→ Problem
Rewrite everything from the line containing "This screenshot has height=990, width=1125." down to the end of the items, requests included. Scale each coordinate in the answers by 1.9, rounding to whole numbers with halves going up, and leave every other number unchanged.

──────── Exercise materials

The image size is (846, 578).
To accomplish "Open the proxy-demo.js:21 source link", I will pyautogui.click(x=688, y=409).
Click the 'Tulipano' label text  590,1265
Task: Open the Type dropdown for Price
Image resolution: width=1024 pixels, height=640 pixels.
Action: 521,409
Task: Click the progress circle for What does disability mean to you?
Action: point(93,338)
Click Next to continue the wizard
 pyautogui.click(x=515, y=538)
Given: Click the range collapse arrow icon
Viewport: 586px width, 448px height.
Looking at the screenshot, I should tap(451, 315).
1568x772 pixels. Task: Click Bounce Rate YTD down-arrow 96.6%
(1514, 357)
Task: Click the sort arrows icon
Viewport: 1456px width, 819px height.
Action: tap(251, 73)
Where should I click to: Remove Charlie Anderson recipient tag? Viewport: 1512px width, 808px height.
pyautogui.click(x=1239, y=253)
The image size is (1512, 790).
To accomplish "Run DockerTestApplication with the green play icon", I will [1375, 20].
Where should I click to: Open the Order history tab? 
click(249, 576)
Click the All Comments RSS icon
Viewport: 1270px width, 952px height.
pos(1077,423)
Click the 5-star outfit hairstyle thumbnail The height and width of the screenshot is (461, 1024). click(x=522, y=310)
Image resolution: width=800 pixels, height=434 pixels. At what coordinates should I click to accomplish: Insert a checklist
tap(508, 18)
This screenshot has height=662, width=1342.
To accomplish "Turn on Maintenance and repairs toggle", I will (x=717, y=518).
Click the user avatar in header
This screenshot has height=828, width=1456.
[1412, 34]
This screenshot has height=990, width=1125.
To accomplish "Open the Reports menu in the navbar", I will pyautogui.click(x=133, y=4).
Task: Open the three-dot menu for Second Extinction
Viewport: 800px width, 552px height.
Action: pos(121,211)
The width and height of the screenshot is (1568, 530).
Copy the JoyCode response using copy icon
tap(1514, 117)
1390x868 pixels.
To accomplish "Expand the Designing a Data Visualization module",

────────────────

→ Task answer
This screenshot has height=990, width=1125.
To accomplish "Open the Reports menu in the navbar", I will pyautogui.click(x=253, y=8).
Task: Open the three-dot menu for Second Extinction
Viewport: 800px width, 552px height.
Action: pos(230,401)
The width and height of the screenshot is (1568, 530).
Copy the JoyCode response using copy icon
tap(2877, 222)
1390x868 pixels.
To accomplish "Expand the Designing a Data Visualization module",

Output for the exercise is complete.